**Compito da svolgere:**
Nel brano sulle risorse europee, riporta il tratto da "Piano di Rinascita, Patto" fino a "come li spendono.", rinominando "BCE" in "Banca centrale europea".

**Estratto del documento:**
Piano di Rinascita, Patto Sociale, infine Stati Generali: si sprecano le formule magiche del capo del governo per ricercare (senza fortuna) unità d’intenti non solo con le forze di opposizione e con le parti sociali, ma anche tra gli stessi partiti della maggioranza. In attesa di chiarire in cosa si sostanzino queste iniziative nel frattempo, en attendant Godot, le cose rimangono ferme.
Per fortuna c’è l’Europa, in primo luogo la BCE che acquista in abbondanza i nostri titoli di Stato, le risorse messe in campo con Sure, Mes, BEI e con un Recovery Fund seppur ancora da definire.
L’entità di queste cifre è notevole e non dovrebbe destare né sorpresa né indignazione se la stessa UE, e i partners che la compongono, vogliono sapere prima come gli Stati intendono utilizzare le risorse (prestiti o fondi perduti) e poi come li spendono.
Ma poiché i tempi di erogazione dei fondi europei non saranno brevissimi, dovremo cominciare ad utilizzare le risorse di cui effettivamente disponiamo oggi con la consapevolezza che, se le misure del governo dovessero ritardare o dimostrarsi inefficaci, il nostro paese andrà incontro ad un autunno assai difficile. E’ evidente che gli interventi assistenziali dovranno protrarsi anche nel 2021 ma è difficile pensare che basti vietare i licenziamenti per legge per garantire l’occupazione oltre il breve periodo.

**Righe di dati:**
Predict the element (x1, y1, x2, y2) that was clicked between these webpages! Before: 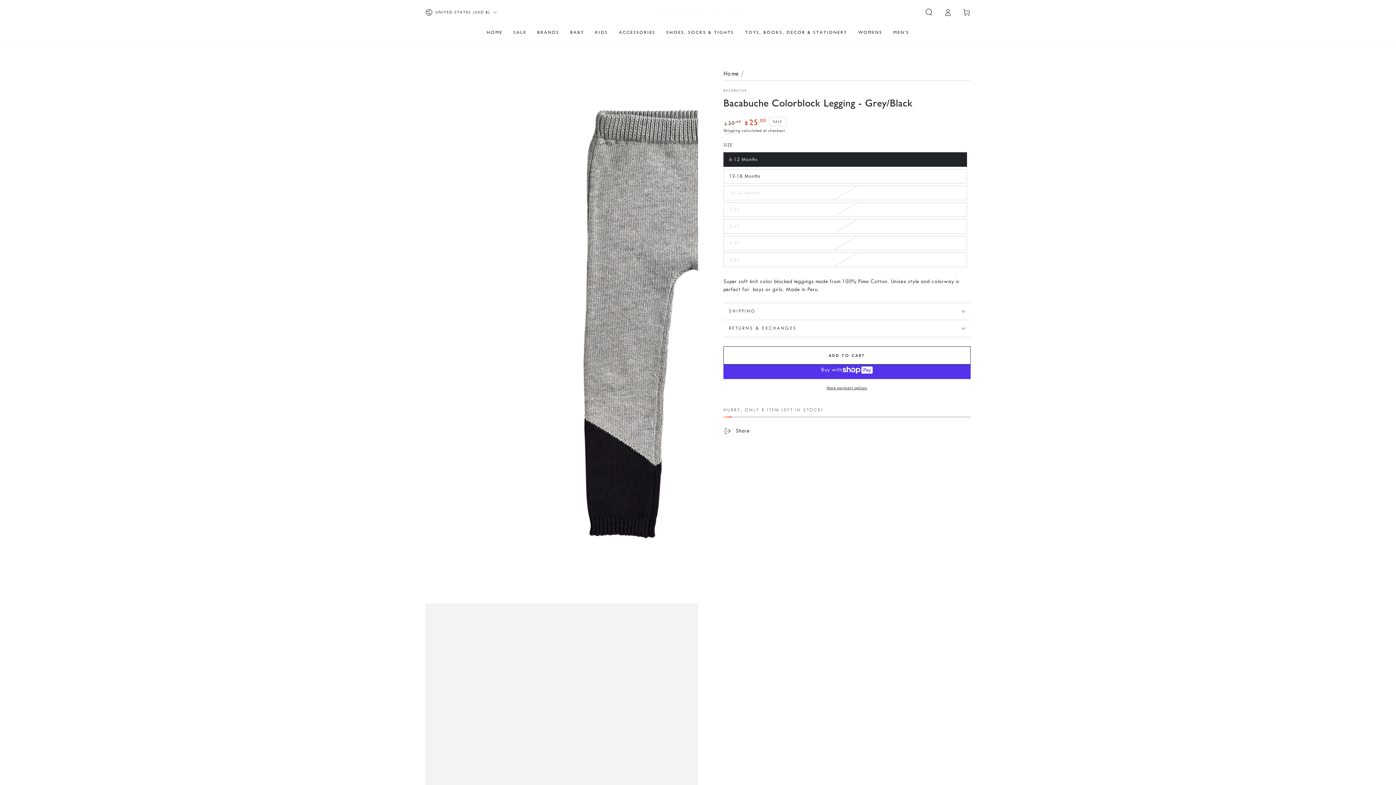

**Esercizio svolto:**
Piano di Rinascita, Patto Sociale, infine Stati Generali: si sprecano le formule magiche del capo del governo per ricercare (senza fortuna) unità d’intenti non solo con le forze di opposizione e con le parti sociali, ma anche tra gli stessi partiti della maggioranza. In attesa di chiarire in cosa si sostanzino queste iniziative nel frattempo, en attendant Godot, le cose rimangono ferme.
Per fortuna c’è l’Europa, in primo luogo la Banca centrale europea che acquista in abbondanza i nostri titoli di Stato, le risorse messe in campo con Sure, Mes, BEI e con un Recovery Fund seppur ancora da definire.
L’entità di queste cifre è notevole e non dovrebbe destare né sorpresa né indignazione se la stessa UE, e i partners che la compongono, vogliono sapere prima come gli Stati intendono utilizzare le risorse (prestiti o fondi perduti) e poi come li spendono.